__PROBLEM TO SOLVE__: Based on the entries below, how many lines contain the word "each"? Respond with only the number.
===== MATERIAL PROVIDED =====
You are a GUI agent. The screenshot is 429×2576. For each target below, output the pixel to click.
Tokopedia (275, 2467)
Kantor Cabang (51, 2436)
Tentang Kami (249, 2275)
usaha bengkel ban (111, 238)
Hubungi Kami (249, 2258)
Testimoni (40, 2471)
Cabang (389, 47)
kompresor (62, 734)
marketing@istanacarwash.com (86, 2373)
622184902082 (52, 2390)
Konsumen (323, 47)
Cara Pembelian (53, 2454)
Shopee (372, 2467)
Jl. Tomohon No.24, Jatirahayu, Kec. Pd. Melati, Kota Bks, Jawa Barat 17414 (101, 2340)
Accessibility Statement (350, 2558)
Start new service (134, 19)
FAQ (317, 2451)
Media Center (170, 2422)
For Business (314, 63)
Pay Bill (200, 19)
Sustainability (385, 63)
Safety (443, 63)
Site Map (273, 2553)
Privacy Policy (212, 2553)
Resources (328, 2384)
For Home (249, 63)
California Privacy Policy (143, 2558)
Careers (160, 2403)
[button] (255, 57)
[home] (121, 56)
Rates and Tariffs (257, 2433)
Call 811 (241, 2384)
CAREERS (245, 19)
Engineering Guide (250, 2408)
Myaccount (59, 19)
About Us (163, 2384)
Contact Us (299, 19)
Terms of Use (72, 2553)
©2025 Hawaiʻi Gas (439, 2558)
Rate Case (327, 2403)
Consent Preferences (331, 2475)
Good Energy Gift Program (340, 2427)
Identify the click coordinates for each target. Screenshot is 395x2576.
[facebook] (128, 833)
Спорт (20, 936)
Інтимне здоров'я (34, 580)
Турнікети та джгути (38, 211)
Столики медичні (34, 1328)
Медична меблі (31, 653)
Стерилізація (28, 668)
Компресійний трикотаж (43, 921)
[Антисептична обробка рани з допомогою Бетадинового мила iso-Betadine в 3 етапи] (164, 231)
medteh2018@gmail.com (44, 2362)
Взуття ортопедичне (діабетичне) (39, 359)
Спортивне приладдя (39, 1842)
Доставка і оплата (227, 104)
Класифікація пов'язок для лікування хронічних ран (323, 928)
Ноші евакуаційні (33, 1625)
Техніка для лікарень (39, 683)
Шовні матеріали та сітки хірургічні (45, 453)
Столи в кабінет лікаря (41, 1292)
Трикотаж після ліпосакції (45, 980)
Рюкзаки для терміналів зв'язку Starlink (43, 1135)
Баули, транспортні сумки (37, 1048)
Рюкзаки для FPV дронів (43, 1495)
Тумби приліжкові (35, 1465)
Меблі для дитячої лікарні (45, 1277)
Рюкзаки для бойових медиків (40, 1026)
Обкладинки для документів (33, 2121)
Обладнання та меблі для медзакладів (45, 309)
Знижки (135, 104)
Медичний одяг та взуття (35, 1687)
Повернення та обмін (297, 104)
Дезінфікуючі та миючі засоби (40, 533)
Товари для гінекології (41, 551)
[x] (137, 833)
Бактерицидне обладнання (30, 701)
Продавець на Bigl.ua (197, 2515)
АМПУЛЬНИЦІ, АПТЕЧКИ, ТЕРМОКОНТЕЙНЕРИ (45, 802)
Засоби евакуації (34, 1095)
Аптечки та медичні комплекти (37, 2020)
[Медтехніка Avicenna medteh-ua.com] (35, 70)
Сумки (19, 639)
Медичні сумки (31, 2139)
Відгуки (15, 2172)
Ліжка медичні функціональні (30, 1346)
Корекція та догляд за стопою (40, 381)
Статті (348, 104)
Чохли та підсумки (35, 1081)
=====
__SOLUTION__: 2